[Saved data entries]
________________________

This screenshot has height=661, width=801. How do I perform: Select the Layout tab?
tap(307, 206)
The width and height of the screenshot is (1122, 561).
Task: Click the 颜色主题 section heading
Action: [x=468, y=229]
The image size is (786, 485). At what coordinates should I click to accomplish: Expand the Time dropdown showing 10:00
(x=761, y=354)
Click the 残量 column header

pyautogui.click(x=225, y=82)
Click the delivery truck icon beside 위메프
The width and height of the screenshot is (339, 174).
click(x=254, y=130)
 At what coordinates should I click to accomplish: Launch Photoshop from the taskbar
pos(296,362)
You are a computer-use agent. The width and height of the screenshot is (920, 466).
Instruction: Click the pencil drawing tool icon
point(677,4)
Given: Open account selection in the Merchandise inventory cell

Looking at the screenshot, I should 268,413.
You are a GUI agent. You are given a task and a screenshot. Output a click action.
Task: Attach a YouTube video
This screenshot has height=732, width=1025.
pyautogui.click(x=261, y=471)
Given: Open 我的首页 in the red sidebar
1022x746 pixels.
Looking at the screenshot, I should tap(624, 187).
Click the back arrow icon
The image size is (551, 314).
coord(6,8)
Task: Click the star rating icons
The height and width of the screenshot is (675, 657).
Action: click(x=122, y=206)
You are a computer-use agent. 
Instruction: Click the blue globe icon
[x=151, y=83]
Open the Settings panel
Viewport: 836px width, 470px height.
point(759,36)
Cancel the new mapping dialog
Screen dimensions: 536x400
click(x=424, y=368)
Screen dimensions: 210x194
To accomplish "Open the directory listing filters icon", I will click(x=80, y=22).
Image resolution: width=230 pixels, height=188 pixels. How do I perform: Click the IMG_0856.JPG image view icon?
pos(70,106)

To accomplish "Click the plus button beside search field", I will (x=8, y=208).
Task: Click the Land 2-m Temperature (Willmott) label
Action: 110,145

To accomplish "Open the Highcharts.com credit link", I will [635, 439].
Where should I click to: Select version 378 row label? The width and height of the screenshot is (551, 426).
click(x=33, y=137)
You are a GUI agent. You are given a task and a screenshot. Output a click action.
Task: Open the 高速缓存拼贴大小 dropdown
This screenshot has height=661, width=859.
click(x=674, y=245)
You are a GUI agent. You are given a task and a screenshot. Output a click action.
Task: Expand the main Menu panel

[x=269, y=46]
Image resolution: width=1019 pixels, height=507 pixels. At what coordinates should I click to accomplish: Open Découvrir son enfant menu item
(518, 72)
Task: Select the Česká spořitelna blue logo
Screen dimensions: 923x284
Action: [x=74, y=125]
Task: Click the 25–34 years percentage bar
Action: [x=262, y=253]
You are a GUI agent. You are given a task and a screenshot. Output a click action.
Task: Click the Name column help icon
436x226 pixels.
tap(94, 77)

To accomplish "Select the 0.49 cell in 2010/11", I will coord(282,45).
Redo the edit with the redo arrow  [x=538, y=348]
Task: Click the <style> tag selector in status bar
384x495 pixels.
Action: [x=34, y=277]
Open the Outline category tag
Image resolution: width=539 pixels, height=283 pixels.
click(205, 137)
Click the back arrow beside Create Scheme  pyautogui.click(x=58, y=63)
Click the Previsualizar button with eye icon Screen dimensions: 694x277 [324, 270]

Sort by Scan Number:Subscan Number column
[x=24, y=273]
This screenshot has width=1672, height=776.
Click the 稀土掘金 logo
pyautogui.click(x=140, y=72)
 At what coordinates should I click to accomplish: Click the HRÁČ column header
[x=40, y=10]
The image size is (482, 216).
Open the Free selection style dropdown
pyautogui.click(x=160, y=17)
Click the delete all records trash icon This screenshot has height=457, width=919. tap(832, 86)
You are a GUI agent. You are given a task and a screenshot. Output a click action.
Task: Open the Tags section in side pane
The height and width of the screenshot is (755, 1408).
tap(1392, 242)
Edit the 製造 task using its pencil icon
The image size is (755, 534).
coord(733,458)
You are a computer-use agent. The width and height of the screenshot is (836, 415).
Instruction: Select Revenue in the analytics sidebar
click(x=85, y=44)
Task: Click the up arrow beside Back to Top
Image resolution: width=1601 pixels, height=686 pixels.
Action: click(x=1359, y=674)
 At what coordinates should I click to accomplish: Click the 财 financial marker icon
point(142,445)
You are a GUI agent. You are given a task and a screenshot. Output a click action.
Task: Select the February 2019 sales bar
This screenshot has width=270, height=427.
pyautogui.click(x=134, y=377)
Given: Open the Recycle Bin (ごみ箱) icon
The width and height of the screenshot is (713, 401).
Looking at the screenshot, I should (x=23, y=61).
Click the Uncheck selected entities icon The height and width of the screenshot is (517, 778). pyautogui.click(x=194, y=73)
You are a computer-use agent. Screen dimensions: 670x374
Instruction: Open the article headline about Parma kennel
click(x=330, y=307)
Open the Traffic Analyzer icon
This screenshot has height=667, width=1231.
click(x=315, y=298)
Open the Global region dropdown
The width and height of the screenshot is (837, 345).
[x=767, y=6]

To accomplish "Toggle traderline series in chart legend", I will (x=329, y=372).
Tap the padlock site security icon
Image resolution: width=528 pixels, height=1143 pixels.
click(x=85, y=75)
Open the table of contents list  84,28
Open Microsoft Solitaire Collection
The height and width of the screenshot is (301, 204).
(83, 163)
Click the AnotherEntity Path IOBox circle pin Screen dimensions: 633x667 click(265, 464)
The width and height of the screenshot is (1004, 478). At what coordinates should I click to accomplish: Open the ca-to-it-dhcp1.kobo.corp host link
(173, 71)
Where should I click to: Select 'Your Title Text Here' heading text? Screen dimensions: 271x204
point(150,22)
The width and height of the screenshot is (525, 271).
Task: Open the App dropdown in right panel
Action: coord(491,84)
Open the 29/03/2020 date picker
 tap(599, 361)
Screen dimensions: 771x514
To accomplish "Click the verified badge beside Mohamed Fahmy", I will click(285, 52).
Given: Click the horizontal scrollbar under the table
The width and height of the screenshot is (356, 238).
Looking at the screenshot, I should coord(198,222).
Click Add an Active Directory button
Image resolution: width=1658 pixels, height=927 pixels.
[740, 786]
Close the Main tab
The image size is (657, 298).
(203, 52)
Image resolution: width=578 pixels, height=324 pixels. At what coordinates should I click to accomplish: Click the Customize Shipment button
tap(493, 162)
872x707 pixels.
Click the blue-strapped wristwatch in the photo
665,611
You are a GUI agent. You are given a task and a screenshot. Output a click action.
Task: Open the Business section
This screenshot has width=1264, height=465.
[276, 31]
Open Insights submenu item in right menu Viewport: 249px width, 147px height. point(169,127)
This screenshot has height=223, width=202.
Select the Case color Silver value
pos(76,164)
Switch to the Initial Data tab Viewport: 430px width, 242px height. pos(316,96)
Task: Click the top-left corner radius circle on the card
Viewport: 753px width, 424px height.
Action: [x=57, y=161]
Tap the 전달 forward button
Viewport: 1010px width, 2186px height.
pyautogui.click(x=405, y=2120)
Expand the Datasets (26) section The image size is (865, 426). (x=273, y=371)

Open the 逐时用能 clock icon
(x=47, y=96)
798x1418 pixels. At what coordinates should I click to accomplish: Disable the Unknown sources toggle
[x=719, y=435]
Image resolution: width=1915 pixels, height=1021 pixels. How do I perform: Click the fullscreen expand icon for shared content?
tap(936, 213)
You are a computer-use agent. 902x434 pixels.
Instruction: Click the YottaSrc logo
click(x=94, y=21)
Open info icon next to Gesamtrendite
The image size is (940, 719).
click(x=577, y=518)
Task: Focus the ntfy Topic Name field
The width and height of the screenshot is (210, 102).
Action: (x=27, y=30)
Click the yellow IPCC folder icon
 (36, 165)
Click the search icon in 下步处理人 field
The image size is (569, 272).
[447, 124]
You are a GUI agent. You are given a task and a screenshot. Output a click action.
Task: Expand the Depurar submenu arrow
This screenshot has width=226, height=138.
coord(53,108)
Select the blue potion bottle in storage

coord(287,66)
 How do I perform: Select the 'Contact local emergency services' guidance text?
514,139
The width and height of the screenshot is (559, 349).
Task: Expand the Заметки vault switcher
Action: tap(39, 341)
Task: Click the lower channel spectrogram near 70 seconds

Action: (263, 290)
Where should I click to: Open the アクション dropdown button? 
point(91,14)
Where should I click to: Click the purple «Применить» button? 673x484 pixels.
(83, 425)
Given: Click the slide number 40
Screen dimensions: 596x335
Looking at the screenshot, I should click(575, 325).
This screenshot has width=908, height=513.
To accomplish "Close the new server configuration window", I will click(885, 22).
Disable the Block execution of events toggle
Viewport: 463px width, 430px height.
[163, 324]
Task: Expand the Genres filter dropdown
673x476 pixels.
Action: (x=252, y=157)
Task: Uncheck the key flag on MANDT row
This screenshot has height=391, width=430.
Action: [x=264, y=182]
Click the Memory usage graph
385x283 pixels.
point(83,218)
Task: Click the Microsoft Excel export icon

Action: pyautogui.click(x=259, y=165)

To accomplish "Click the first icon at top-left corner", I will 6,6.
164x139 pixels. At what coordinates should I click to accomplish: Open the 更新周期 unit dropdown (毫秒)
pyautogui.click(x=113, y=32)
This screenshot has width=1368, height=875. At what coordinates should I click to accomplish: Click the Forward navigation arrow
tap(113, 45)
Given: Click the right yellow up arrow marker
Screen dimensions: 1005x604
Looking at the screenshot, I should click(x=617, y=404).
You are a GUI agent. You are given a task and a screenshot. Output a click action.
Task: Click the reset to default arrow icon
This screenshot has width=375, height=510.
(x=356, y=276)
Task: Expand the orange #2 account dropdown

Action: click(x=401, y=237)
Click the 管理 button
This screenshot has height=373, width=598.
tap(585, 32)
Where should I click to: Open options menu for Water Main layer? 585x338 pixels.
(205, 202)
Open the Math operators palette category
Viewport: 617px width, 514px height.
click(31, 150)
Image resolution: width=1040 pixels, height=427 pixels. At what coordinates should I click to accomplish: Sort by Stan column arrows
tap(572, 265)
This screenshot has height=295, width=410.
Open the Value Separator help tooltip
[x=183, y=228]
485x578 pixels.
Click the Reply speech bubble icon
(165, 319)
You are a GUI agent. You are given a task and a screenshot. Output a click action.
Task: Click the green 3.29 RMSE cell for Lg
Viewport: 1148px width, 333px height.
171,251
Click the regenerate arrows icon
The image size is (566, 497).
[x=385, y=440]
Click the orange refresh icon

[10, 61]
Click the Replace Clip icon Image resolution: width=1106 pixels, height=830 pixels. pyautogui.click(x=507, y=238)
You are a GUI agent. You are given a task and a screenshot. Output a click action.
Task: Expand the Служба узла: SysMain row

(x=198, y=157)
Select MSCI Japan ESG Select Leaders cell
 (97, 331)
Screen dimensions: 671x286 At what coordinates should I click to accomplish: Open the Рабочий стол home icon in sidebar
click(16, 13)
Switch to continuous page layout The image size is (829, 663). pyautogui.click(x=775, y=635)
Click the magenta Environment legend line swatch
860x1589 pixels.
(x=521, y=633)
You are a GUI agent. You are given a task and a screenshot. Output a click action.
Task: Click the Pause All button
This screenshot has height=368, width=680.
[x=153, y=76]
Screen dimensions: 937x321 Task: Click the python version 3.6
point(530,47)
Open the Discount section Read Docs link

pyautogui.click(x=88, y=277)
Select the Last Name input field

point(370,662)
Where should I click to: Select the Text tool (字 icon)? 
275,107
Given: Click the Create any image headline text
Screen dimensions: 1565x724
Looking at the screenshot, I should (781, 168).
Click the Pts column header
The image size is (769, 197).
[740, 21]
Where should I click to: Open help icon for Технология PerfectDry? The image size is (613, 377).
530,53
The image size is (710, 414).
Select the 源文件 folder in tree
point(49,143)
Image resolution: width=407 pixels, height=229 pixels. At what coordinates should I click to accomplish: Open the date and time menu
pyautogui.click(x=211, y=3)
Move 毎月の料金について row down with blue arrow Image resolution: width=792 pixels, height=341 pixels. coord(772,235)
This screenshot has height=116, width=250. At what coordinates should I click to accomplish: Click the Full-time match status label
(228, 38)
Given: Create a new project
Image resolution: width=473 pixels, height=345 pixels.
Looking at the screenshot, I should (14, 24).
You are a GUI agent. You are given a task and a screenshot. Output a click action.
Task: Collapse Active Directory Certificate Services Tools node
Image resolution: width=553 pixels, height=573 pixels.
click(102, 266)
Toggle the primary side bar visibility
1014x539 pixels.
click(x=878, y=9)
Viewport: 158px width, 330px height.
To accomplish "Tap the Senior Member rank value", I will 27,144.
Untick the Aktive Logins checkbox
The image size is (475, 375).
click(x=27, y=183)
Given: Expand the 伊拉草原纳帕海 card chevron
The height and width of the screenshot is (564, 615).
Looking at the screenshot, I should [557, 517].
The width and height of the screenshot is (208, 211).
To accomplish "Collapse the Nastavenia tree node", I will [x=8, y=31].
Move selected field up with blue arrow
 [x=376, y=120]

________________________

Which lines of the records above contain the word "circle"? Copy each of them.

### RESPONSE FOR THIS EXERCISE
Click the AnotherEntity Path IOBox circle pin Screen dimensions: 633x667 click(265, 464)
Task: Click the top-left corner radius circle on the card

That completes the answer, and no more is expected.